Data for this task:
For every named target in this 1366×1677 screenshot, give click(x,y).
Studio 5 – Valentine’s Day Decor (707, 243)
--
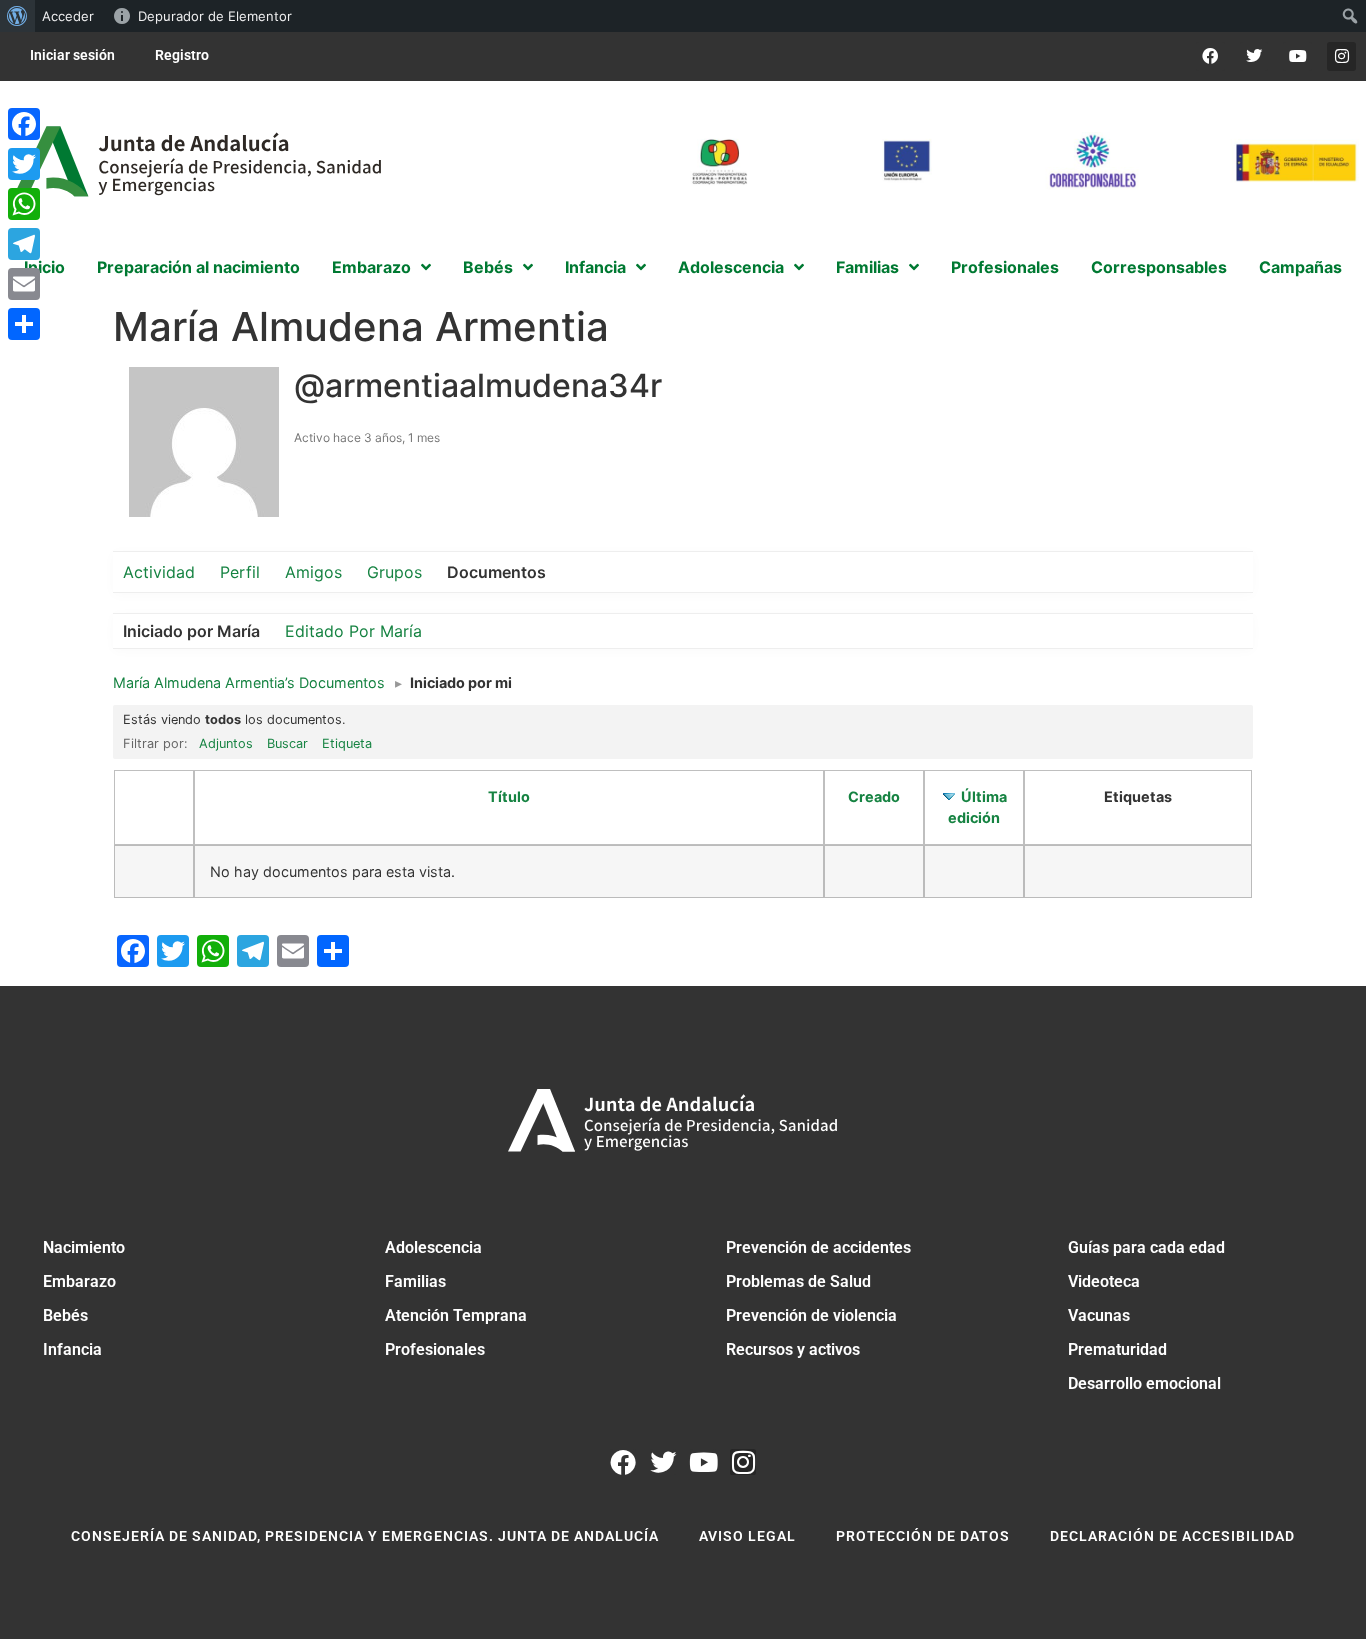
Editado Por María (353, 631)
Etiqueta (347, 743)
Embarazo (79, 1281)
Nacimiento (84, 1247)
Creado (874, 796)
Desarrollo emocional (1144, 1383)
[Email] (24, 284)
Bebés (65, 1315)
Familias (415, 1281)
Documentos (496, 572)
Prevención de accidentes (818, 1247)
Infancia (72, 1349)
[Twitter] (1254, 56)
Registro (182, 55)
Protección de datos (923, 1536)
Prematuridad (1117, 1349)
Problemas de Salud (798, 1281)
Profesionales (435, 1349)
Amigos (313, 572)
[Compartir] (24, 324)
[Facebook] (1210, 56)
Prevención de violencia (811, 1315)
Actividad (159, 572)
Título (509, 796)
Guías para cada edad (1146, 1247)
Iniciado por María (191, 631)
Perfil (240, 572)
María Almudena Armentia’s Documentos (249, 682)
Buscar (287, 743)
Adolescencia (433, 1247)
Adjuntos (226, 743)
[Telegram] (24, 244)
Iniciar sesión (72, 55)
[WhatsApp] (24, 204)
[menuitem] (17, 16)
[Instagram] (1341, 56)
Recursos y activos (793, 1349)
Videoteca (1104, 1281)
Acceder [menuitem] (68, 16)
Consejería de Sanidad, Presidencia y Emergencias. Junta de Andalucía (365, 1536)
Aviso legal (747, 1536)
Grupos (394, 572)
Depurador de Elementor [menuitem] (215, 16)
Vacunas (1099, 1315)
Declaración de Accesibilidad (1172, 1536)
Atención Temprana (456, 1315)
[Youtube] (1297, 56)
---
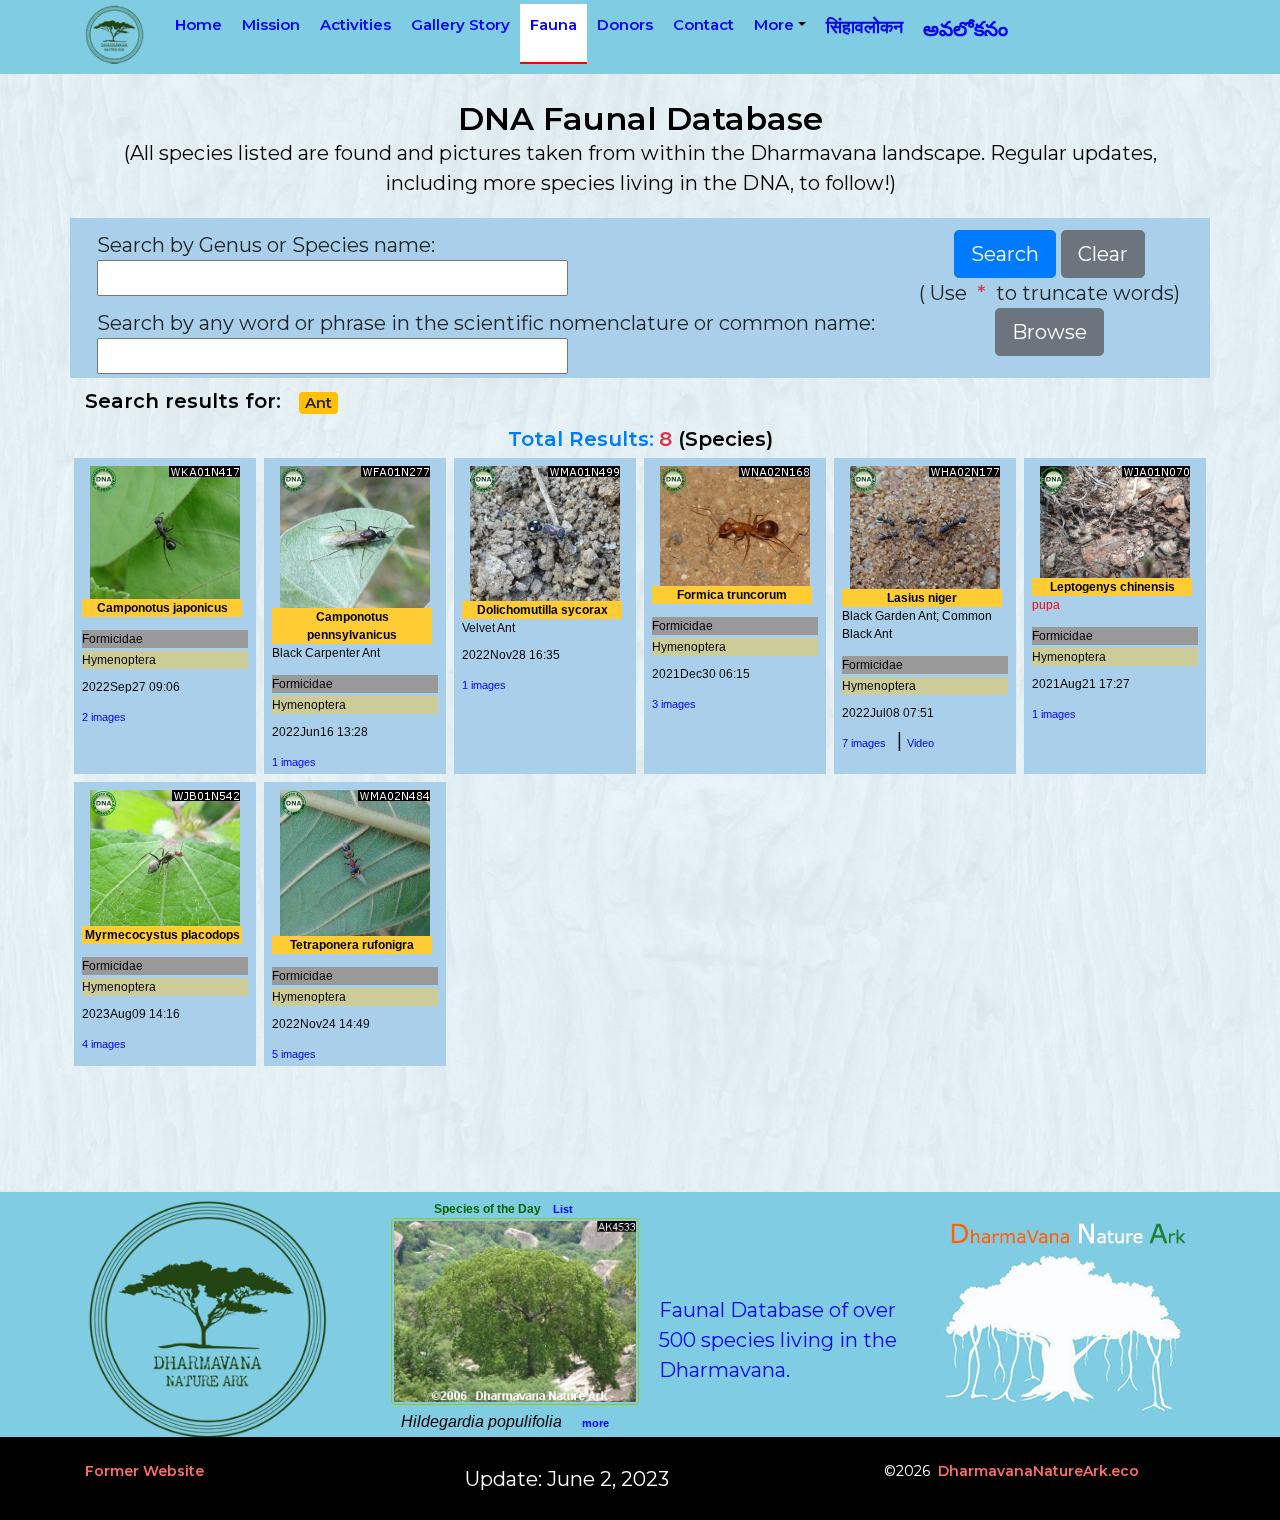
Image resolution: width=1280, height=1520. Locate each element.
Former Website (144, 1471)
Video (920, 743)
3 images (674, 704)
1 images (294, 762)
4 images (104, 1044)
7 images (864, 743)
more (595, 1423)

Directions:
Copy out the range of lines above starting at the line with "Declaración de Accesibilidad (1172, 1536)" and ending at the line with "[Youtube] (1297, 56)", exactly and including both.

Answer below:
Declaración de Accesibilidad (1172, 1536)
Atención Temprana (456, 1315)
[Youtube] (1297, 56)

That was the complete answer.